# Let $V$ be a vector space. What is quotient space $V/\{0\}$?

How I understand this right now:

$V/\{0\} = \{v + \{0\} | \forall v \in V \}$.

So each coset is, fora any $v \in V$, $v +\{0\} = \{v+0\} = \{v\}$.

So, $V/\{0\}=\{\{v\}|\forall v \in V\}$, which is $\textbf{not}$ the same as $V$ since every element of $V/\{0\}$ is a set containing a single element of $V$. But my textbook says $V/\{0\}=V$.

I have seen the complement problem, Why isn't the quotient space $V/V = \{ V \}$?

but I'm still not understanding something...

The map $v\rightarrow\{v\}$ is isomorphic as vector spaces: $\{v\}+\{w\}=\{v+w\}$, $k\{v\}=\{kv\}$, and if $\{v\}=\{0\}$, then $v=0$.

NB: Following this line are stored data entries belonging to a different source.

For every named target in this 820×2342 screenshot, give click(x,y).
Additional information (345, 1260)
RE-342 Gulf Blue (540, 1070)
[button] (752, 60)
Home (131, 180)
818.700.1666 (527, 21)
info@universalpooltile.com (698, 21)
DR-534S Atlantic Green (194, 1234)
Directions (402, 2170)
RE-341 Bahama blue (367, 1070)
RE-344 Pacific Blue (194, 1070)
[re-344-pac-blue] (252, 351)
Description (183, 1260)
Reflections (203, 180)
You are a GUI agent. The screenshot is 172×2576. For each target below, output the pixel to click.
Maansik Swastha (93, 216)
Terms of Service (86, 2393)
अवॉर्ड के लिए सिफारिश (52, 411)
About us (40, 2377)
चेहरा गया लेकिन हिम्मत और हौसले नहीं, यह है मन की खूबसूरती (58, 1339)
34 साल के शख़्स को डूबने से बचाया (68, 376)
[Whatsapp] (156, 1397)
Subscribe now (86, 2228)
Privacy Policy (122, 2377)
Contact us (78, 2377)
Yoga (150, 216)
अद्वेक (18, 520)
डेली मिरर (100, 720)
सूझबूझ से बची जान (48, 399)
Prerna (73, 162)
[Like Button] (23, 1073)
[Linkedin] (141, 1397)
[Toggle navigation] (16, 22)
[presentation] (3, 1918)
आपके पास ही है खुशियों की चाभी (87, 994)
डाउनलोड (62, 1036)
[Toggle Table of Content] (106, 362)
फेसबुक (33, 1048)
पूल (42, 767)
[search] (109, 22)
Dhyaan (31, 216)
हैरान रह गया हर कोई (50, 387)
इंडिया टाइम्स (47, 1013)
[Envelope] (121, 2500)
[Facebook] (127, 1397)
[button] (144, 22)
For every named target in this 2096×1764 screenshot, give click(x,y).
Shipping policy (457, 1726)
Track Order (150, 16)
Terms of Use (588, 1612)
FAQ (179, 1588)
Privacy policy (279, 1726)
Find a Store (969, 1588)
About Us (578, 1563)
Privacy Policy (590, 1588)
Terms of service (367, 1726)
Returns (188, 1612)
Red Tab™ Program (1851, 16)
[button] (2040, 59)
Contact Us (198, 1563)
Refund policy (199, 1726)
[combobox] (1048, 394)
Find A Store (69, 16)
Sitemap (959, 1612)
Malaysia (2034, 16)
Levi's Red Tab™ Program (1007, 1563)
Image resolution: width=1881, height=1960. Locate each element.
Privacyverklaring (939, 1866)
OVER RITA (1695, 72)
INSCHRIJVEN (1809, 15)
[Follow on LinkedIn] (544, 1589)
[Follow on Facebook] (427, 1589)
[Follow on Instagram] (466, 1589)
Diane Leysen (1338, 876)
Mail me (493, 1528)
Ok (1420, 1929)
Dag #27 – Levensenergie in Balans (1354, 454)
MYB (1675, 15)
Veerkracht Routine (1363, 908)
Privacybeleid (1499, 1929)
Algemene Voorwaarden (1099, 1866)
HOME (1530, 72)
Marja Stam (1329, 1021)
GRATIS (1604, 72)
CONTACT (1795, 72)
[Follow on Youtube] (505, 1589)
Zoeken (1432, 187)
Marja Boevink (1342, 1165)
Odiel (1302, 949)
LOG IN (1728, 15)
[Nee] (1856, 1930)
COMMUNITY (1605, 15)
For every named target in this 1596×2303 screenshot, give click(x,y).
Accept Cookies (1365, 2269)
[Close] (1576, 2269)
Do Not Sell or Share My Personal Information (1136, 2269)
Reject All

So we identify $V$ and $V/\{0\}$.

• Thanks for making it so explicit!
– llll
Feb 20 '18 at 7:01

Well! Your book uses abuse of language, it's obviously unequal but since it is Isomorphic then we can say they are same structurally. Hope it works

• Okay, that makes sense. Thank you!